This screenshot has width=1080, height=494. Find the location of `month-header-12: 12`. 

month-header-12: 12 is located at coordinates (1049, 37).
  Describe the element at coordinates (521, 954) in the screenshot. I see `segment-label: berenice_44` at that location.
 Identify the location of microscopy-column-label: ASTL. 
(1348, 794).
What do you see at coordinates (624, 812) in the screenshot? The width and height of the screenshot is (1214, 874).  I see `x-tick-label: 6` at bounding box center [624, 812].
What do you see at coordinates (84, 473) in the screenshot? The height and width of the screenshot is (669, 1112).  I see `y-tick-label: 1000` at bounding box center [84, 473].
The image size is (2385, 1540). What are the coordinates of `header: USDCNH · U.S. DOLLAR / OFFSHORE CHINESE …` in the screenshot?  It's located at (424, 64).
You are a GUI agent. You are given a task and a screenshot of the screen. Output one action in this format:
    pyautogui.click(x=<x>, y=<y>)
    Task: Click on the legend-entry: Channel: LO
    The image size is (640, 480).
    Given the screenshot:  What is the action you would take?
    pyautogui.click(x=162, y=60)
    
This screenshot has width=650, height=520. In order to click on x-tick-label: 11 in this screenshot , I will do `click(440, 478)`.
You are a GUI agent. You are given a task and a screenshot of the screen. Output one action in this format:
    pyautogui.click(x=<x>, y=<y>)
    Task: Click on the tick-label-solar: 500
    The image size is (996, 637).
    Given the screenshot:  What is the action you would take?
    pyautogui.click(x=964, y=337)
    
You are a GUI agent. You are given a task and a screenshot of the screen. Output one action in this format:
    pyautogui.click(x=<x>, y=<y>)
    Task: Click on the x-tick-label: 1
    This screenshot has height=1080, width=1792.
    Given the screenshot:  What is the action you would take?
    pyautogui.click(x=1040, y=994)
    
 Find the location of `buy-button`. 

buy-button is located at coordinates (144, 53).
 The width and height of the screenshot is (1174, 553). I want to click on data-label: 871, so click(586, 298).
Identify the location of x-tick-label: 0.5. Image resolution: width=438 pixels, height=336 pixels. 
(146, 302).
____________
__WHAT IS NEEDED__:
Copy down the material word for word, starting at the line containing "Identify the location of x-tick-label: 0.5." and continuing through the end of the material, with that starting line included.

__RESPONSE TO THIS TASK__:
Identify the location of x-tick-label: 0.5. Image resolution: width=438 pixels, height=336 pixels. 
(146, 302).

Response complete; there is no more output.